- JOB
Count the lines in the data below that contain the word "agent", and state only the resulting number.

-- -- --

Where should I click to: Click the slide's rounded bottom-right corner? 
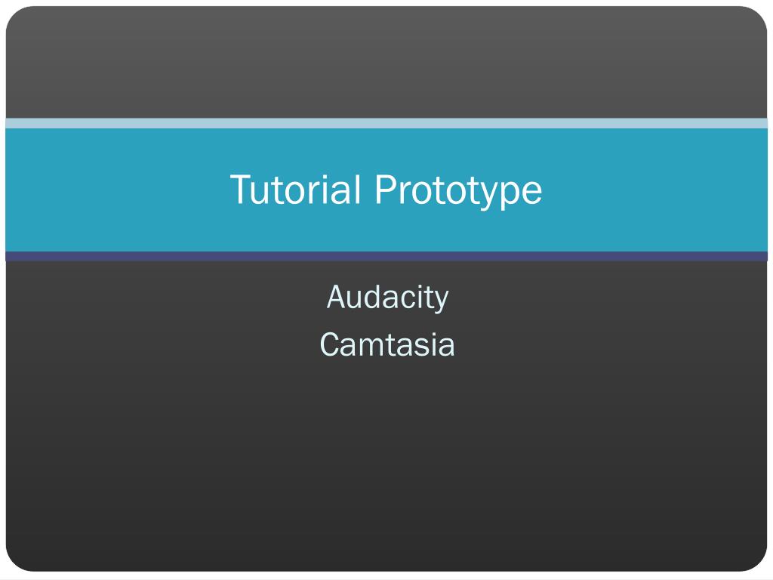[758, 562]
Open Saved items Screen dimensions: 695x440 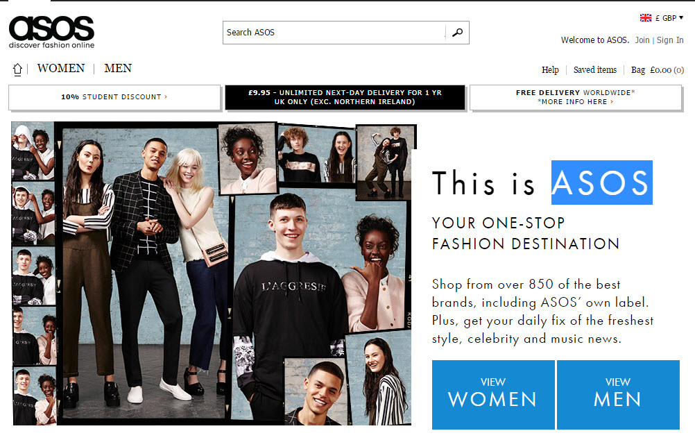pos(595,69)
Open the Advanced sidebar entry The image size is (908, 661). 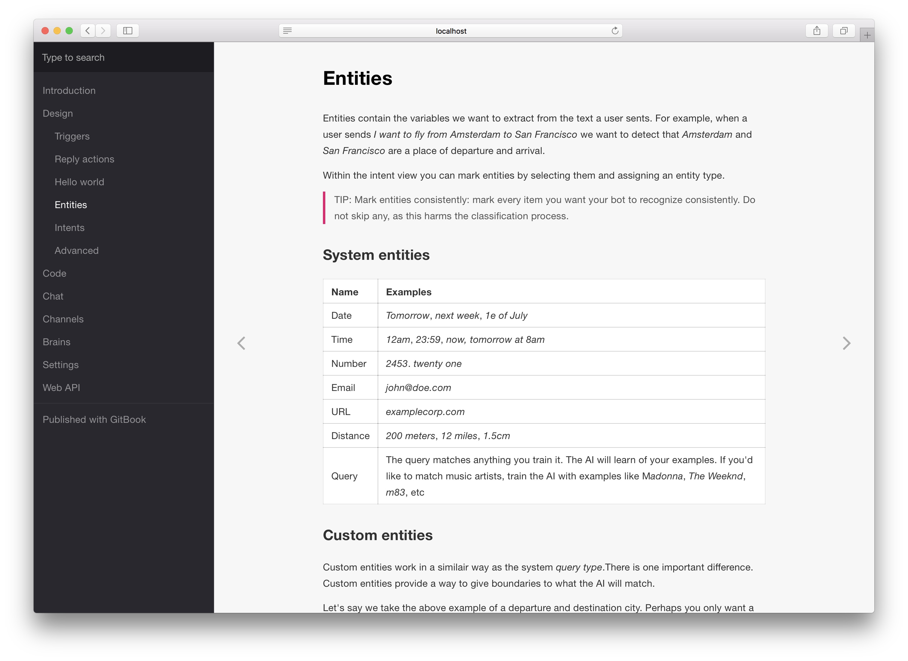[76, 250]
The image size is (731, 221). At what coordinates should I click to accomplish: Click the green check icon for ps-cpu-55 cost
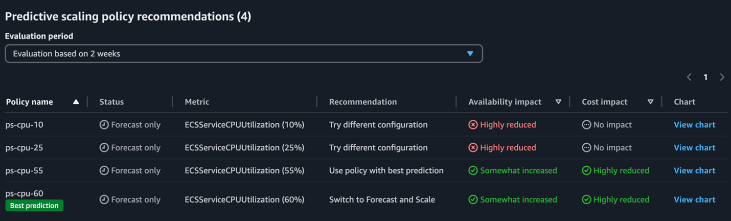[x=586, y=171]
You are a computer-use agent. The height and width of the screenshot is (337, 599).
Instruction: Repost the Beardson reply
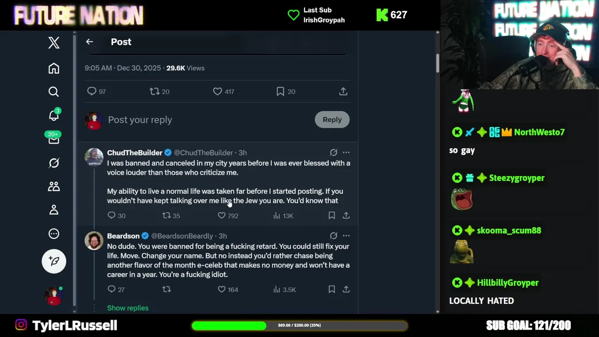click(x=167, y=289)
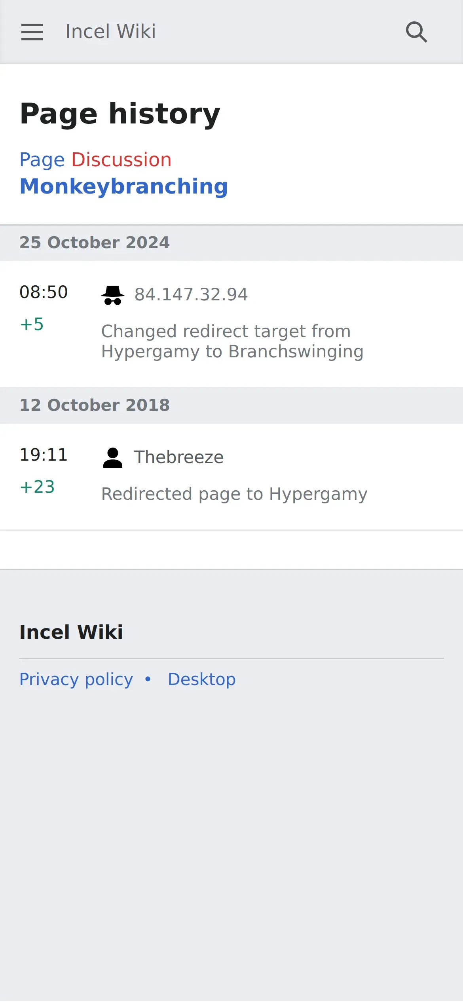Click the anonymous user hat icon

pos(113,295)
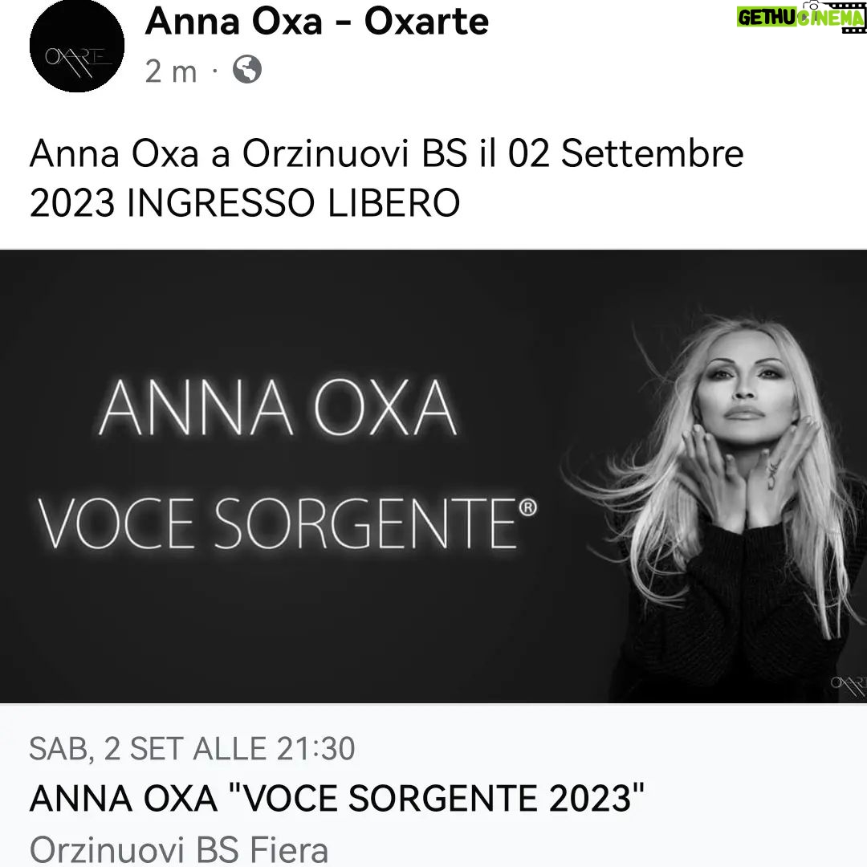Click the singer's hands in the photo
The image size is (867, 867).
(743, 470)
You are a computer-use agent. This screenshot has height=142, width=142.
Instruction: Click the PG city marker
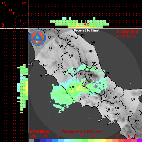tap(71, 56)
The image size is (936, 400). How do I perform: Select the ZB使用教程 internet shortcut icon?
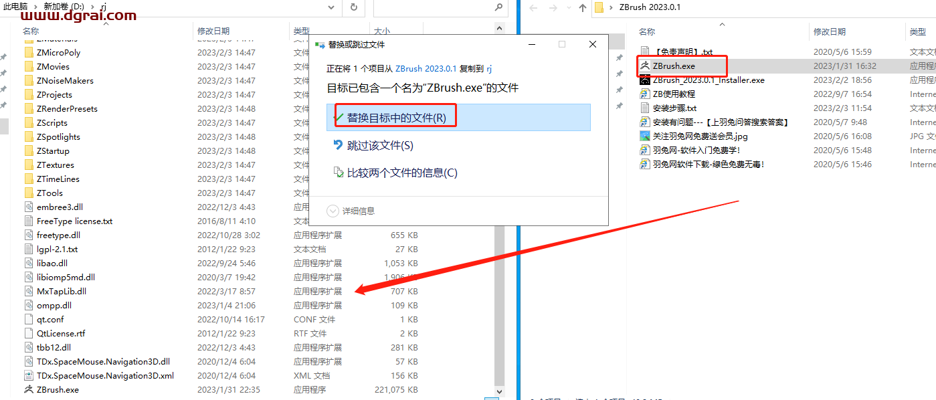tap(645, 94)
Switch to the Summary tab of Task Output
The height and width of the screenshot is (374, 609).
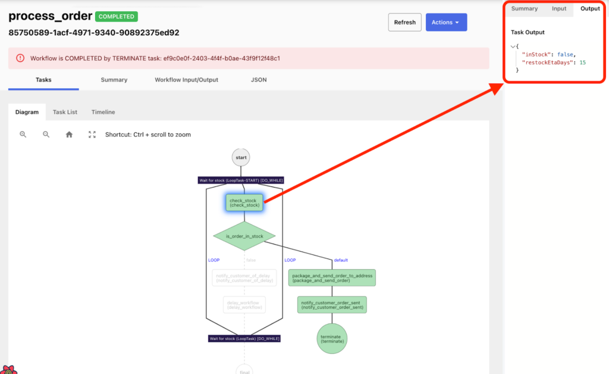(525, 8)
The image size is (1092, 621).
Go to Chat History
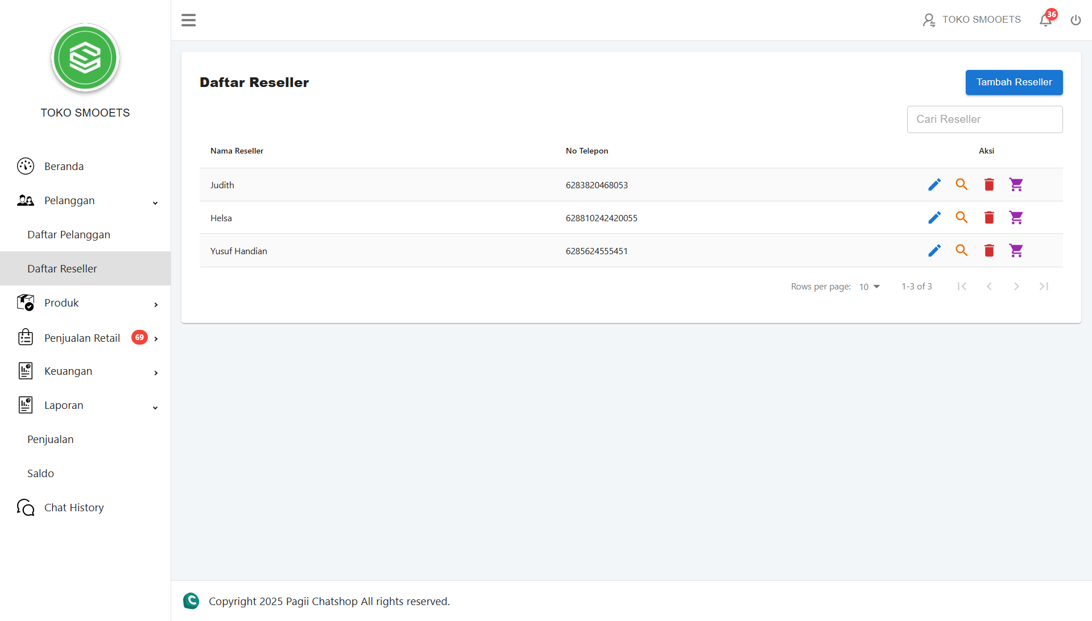click(74, 508)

-- -- --

- IN RESPONSE
2